The transformational way of conflict requires that the enterprise is deeply meaningful both to the leader and the organisation. Increasingly, vision-building methods such as Future Search and Dialogue are being used to connect and engage stakeholders and followers in the formation and ownership of the vision.  Further, when people are assured of a role in continual refinement and renewal this ensures that values, mission and vision are more likely to be aligned and a potent force for both motivation and containment.  The transformational approach thrives and delivers in such a context.

Insights and Questions

  • "Bureaucratic culture, embedded conflict, and personal time constraints are barriers to change that exist in most large organisations.  These pressures are not a result of bad intent; they are a natural consequence of the organising process"  Robert Quinn

  • The average organisational member receives powerful directives to conform both explicitly through management and implicitly from their surrounding culture - conform, don't rock the boat, choose peace, pay and continued job security.  Leaders may need to act differently, to create or highlight conflict to maintain their integrity, commitment and bring about change in the organisation.
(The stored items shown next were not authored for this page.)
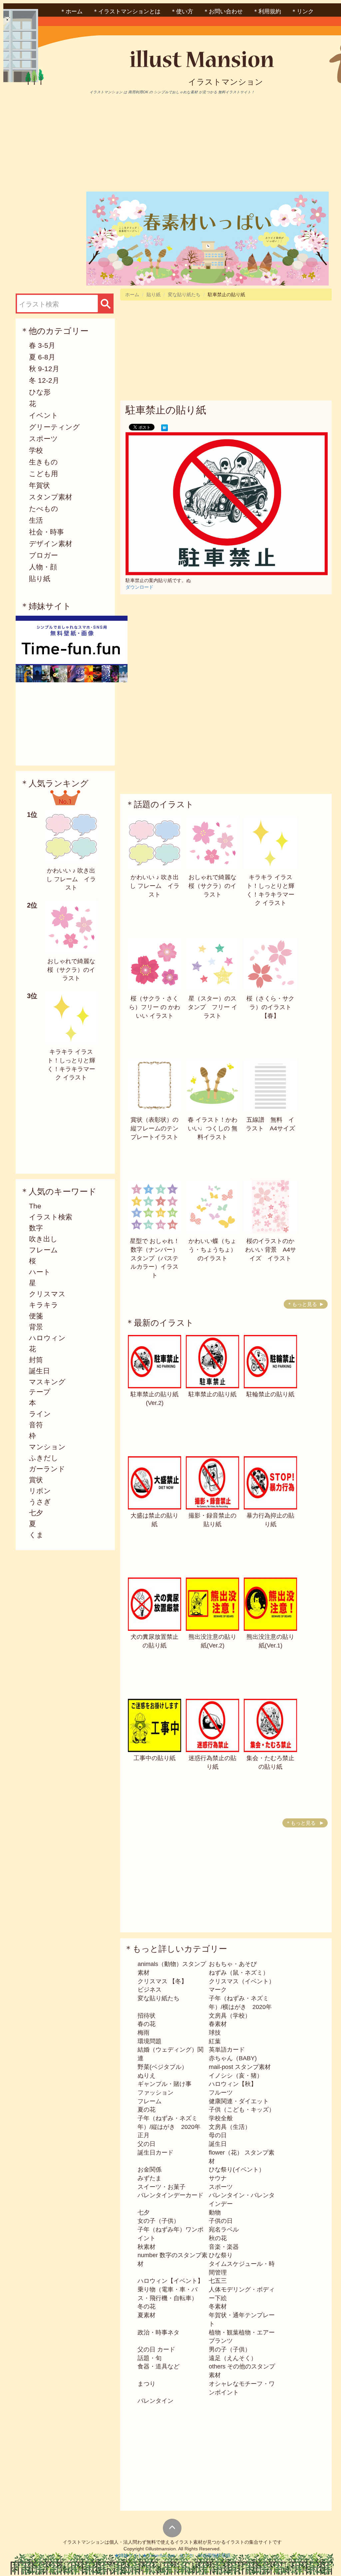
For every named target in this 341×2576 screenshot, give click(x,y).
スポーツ (221, 2187)
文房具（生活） (230, 2127)
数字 (36, 1228)
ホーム (132, 294)
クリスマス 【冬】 (162, 1981)
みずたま (150, 2178)
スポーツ (43, 438)
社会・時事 (46, 532)
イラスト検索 (50, 1217)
  • Many people in organisations feel trapped and powerless - victims of the natural pressures for stability and conformity within organisations.  The leader needs to model the way - to find a way out of the maze of organisational conformity for themselves before they can show the way to others.  This means being able to see the "maze", create new choices, and have the courage to choose and act.  It is usually not without risk.
     

  • What is it about your own or your organisation's values, mission or vision/desired change that is so compelling and worthwhile that it would make you willing to sacrifice your status, popularity, or even your job in service of it?  What might you need to do? What risk might that entail? And would it be worth taking it to bring that vision or value closer to realisation?